Minority IPO Definition
An initial public offering (IPO) is a form of capital raising by a parent company by selling newly-issued shares to investors. In a minority IPO, a parent company sells off the shares of its subsidiary but still retains the majority stake in the company. Minority IPOs are used by large corporations or parent companies that have many subsidiaries under them. If a parent company wants to spin off one of its subsidiaries, it sells its shares to investors but maintains a majority stake in the company. Investors who purchase shares of a company through a minority IPO are the minority owners of the company while the parent company has the controlling share.
A Little More on What is a Minority IPO
A minority IPO is otherwise known as a partial IPO, it is an approach used by parent companies to raise funds by spinning off one of the subsidiaries but still retaining the majority shares of the subsidiary. The idea behind a minority IPO is that a parent company raises substantial capital through the sale of shares of its well-rated subsidiary but does not lose the controlling power.

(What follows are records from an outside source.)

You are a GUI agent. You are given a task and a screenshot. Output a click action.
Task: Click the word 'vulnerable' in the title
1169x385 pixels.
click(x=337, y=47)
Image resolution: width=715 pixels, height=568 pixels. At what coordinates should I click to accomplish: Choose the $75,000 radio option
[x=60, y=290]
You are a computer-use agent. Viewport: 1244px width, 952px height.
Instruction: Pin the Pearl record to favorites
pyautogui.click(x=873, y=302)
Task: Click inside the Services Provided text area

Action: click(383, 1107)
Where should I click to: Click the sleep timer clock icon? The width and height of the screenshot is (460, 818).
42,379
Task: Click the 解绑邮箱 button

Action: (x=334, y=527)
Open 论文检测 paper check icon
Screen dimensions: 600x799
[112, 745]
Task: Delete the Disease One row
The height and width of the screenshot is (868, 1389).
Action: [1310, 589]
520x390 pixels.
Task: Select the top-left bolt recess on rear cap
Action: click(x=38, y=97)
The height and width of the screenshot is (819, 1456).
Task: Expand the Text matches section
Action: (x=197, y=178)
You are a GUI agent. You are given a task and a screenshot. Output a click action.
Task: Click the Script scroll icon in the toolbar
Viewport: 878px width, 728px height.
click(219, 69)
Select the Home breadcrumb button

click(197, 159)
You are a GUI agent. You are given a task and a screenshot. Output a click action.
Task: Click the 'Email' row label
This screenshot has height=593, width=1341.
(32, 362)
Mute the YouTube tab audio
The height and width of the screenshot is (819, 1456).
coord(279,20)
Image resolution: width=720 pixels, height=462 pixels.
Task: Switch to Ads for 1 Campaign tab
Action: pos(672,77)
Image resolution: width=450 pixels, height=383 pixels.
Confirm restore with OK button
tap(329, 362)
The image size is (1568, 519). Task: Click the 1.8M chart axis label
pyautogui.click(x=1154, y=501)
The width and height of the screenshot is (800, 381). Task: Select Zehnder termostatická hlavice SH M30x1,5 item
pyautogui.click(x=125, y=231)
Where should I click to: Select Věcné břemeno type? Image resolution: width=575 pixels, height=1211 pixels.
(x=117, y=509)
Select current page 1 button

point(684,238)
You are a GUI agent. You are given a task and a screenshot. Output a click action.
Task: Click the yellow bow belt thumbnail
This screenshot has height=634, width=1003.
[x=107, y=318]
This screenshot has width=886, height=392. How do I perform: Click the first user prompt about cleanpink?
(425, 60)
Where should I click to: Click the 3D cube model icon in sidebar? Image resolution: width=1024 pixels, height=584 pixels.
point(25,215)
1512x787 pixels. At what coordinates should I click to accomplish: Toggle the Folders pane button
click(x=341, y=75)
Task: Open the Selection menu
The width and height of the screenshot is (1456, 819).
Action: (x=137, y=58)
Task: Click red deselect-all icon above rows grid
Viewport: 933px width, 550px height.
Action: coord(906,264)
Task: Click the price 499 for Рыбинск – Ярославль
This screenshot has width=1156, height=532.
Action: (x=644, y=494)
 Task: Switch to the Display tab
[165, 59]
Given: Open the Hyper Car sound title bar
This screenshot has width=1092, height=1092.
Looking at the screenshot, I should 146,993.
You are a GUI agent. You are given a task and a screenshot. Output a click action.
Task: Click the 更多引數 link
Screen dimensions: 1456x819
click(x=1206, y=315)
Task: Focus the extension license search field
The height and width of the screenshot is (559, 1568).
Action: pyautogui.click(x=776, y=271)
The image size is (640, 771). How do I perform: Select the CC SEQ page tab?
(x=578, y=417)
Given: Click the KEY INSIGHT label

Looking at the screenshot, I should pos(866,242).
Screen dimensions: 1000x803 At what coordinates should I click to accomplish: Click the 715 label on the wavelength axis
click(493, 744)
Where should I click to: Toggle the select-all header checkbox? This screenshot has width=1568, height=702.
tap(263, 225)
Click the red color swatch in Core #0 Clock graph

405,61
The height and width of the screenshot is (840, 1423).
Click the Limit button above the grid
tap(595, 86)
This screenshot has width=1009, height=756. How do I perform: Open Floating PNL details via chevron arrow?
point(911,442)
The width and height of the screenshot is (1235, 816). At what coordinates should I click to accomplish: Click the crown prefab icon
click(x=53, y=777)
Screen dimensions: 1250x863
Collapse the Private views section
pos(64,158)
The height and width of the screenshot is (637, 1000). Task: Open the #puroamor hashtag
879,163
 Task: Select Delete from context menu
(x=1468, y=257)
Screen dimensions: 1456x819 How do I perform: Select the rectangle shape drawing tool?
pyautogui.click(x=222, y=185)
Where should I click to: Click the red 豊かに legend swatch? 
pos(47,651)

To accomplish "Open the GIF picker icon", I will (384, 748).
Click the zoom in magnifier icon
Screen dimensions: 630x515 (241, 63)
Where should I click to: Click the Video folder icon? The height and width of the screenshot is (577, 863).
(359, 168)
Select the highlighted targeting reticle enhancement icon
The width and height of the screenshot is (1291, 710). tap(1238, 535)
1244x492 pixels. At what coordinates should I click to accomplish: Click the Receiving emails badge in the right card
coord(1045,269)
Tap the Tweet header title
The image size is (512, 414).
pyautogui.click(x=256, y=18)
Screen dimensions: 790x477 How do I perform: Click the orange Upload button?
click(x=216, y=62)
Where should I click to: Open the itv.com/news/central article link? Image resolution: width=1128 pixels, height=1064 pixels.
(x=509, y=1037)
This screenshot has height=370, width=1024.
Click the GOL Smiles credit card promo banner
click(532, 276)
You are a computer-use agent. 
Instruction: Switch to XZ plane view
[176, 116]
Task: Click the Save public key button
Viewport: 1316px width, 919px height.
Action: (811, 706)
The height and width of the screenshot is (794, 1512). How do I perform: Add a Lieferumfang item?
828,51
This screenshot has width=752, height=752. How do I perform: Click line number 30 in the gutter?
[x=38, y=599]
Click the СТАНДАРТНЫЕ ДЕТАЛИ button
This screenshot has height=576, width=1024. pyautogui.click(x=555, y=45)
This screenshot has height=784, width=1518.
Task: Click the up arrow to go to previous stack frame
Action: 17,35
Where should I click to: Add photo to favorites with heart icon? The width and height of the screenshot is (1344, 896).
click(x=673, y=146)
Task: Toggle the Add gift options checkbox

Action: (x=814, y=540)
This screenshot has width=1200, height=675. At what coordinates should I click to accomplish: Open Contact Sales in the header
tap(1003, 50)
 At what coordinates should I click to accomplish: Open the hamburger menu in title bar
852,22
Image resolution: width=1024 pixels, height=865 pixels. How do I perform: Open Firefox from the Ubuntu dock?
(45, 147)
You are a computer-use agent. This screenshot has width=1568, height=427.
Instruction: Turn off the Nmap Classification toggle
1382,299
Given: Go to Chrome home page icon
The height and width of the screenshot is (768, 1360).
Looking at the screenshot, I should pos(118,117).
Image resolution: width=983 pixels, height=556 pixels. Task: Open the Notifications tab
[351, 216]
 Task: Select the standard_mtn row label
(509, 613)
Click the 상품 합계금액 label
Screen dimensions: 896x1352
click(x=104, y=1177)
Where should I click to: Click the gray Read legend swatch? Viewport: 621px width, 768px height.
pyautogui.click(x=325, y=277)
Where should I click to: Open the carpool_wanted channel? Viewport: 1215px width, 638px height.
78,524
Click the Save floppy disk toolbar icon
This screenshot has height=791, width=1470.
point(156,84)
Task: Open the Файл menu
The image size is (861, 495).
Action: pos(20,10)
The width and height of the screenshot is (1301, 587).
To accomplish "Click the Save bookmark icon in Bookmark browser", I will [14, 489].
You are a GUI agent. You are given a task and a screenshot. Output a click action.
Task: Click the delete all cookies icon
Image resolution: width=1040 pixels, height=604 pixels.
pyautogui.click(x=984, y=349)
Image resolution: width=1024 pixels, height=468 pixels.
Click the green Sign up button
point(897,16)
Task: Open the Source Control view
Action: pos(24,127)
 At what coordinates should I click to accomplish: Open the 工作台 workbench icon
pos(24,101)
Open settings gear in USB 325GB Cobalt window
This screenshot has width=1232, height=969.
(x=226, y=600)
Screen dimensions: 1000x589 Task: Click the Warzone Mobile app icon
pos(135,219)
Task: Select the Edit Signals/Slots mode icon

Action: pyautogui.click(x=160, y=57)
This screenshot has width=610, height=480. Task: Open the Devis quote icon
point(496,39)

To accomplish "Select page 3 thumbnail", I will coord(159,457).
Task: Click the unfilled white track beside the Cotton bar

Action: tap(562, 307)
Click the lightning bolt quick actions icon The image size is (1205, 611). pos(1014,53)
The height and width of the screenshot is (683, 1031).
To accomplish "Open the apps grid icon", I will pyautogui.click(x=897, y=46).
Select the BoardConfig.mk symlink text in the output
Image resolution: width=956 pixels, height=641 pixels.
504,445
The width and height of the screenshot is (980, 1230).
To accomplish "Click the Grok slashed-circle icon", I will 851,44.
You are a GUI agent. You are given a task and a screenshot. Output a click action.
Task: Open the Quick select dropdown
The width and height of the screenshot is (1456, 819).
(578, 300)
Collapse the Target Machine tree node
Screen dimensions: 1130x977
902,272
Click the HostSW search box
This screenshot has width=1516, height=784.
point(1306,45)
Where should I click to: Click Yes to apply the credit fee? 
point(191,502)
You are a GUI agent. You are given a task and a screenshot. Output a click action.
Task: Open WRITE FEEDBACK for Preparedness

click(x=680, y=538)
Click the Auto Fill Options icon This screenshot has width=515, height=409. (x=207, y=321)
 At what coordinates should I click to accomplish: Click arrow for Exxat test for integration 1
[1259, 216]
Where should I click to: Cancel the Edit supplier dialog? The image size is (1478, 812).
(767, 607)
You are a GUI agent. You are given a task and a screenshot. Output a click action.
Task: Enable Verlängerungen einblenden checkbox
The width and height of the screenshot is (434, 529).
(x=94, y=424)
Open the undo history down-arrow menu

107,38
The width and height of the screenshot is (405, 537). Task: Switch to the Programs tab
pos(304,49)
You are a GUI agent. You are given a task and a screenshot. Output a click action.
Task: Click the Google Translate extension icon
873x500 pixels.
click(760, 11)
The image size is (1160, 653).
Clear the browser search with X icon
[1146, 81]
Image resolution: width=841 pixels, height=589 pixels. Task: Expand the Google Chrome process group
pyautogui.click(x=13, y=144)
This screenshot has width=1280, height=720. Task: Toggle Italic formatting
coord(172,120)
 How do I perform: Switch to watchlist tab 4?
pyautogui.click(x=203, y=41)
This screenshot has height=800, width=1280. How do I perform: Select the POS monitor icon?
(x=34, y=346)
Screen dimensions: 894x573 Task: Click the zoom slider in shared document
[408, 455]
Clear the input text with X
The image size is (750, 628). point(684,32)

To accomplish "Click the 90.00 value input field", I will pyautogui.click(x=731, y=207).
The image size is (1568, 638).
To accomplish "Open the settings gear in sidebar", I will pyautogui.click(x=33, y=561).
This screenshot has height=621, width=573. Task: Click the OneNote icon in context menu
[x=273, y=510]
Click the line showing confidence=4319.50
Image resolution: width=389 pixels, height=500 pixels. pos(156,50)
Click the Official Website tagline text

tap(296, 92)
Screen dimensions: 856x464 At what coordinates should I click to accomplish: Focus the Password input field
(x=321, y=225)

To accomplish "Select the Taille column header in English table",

In some cases, the parent may dissolve the majority shares slowly and in other cases, it holds on to the shares forever, especially if the company is highly-rated. The majority shares held to protect the subsidiary from bad management, takeover or acquisition.
Benefits of a Minority IPO
The benefits of a minority or partial IPO are the following;
- It is an avenue for a parent company to raise a substantial amount of capital by spinning off one of its subsidiaries.
- The company raises capital without losing a controlling stake in the subsidiary.
- The decision-making rights over the company are not sold during a minority IPO.
- A minority IPO may be used by parent companies to prevent previous owners of the subsidiary from gaining control of it.
Generally, parent companies use minority IPO as a strategy to prevent parties who might have a vested interest in taking over the company from doing so. It is also important to know that after a minority IPO is completed, the company might need time to develop to be a publicly held company.